The annual Paantu festival in Miyako-jima, Okinawa, Japan, sees local men dress up as supernatural beings to cleanse the island and its inhabitants.
During the ninth month of every year, according to the Chinese calendar, male residents of the small island Miyako-jima dress up as Paantu, an indigenous god, and chase children around the streets, trying to paint them with sacred mud.
The men are covered from top to bottom with leaves and mud from a sacred local well. On their faces they wear a curved wooden mask with a large forehead, small eyes and a thin mouth.
The centuries-old event has been passed down as a ritual to get rid of evil spirits and bad luck.
Tradition dictates that the mud should be spread onto newly built houses, or on the faces of newborn babies as a blessing.

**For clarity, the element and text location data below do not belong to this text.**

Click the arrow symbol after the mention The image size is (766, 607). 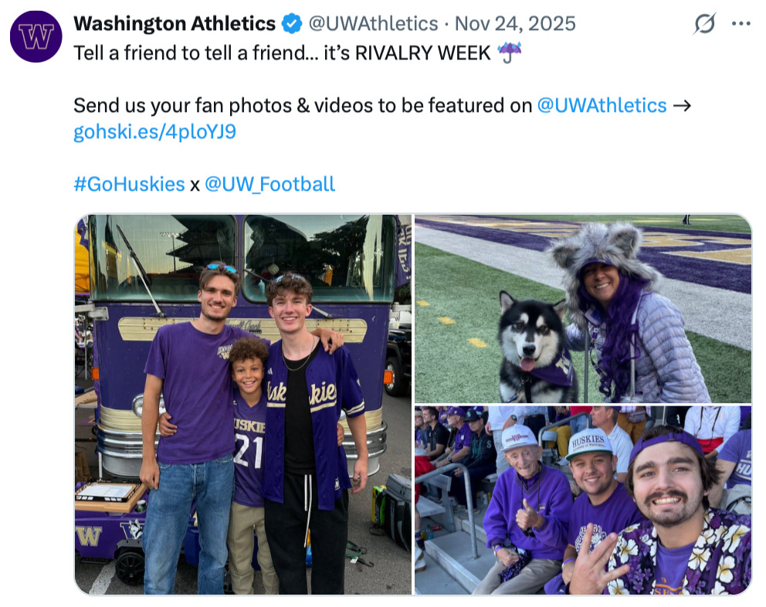pos(682,105)
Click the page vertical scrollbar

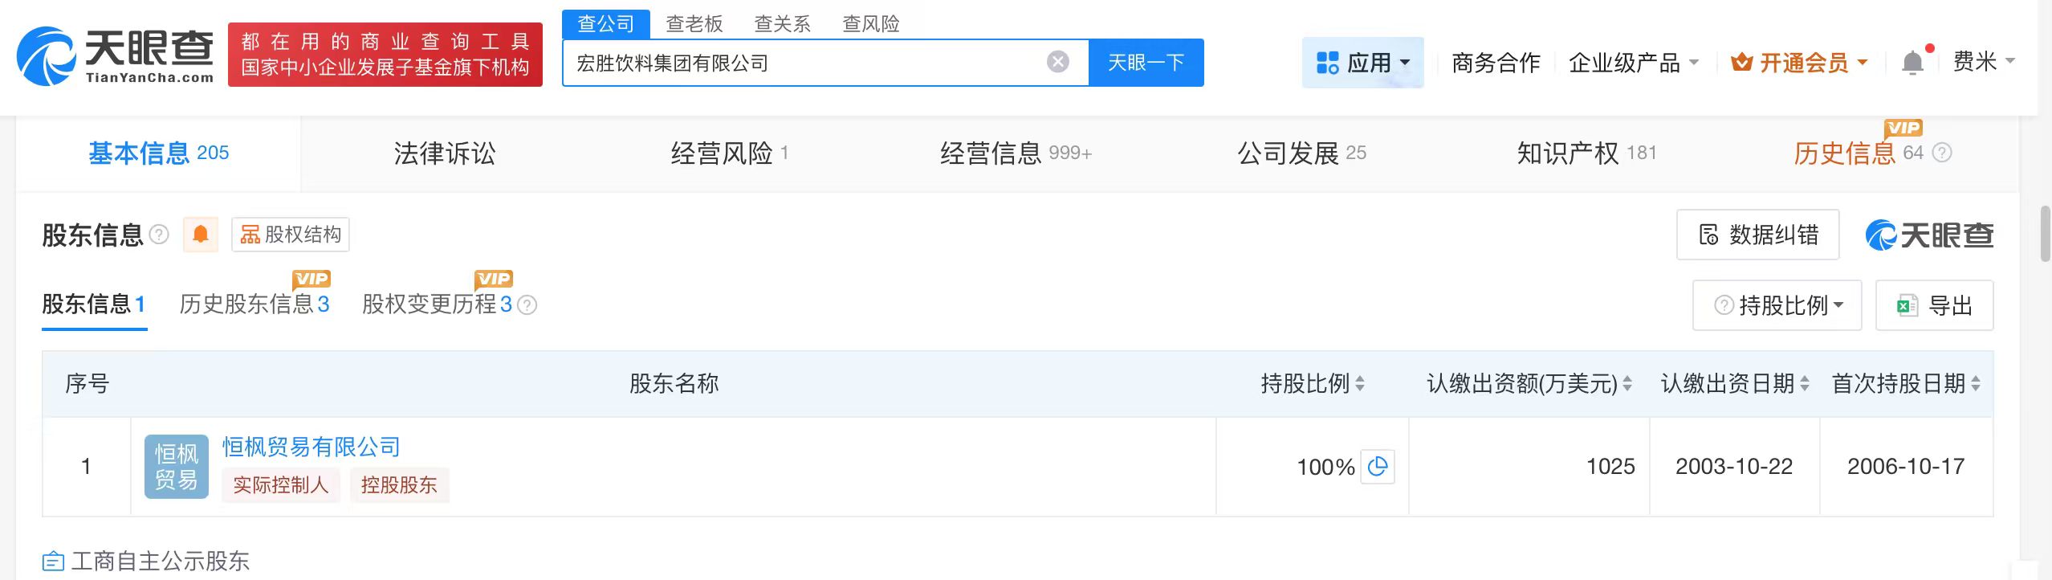2045,233
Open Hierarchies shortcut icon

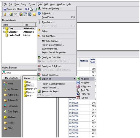point(5,106)
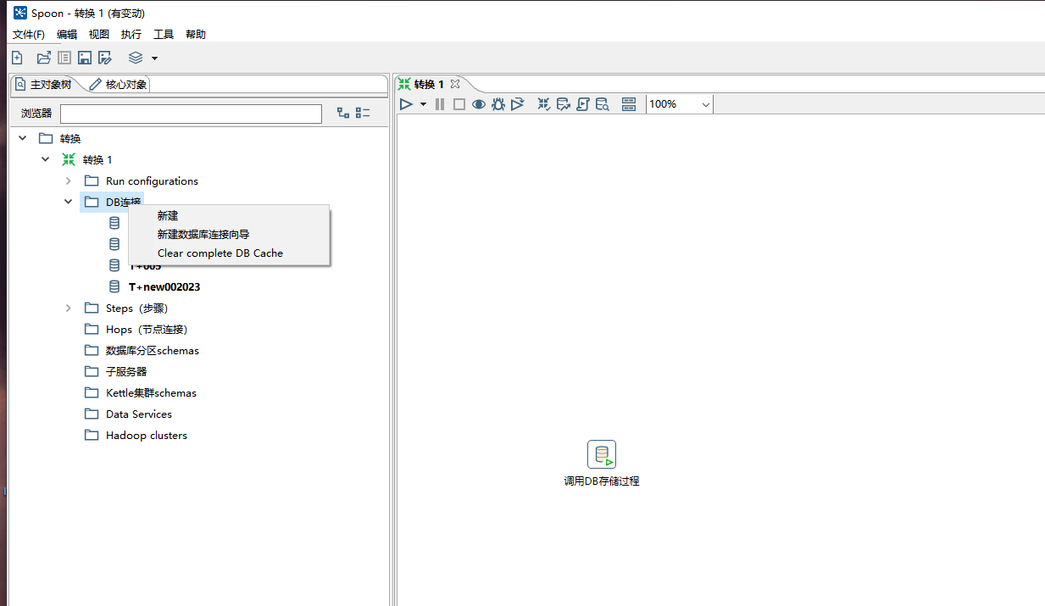
Task: Click the explore database icon
Action: [602, 104]
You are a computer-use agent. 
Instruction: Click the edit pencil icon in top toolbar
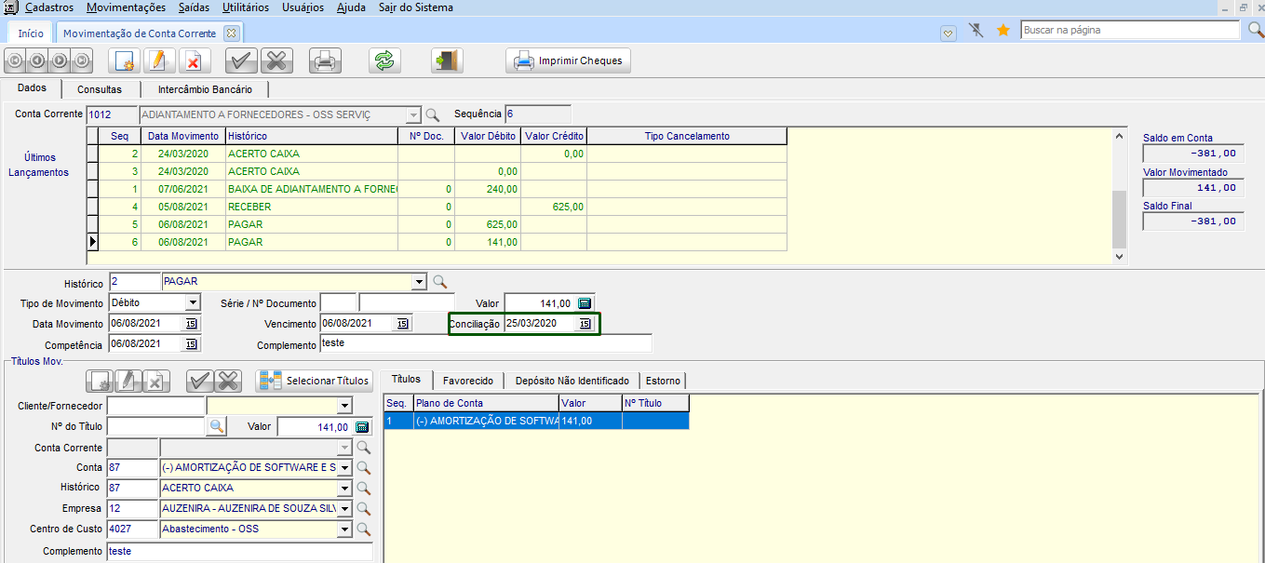[158, 61]
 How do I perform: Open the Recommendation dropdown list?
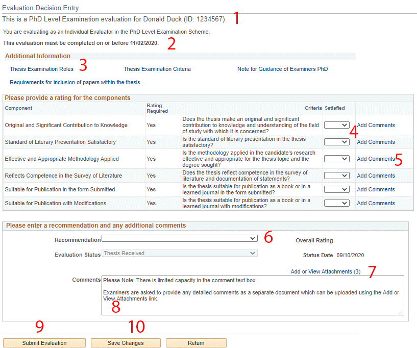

It is believed that if you are touched by a Paantu, you will have good fortune in the coming year.
Small children and those trying to avoid getting muddy are typically targeted by the Paantu, because, as with every good festival, you have to have a little fun, too.
Unfortunately, children are often left scared and crying but parents, keen on having their fun as well, will happily hand their terrified child over to the creatures.
No one is left safe from mud as the Paantu roam the island, and houses and cars will be left covered in sacred dirt.
This year's Paantu festival is due to take place on 3 and 4 October.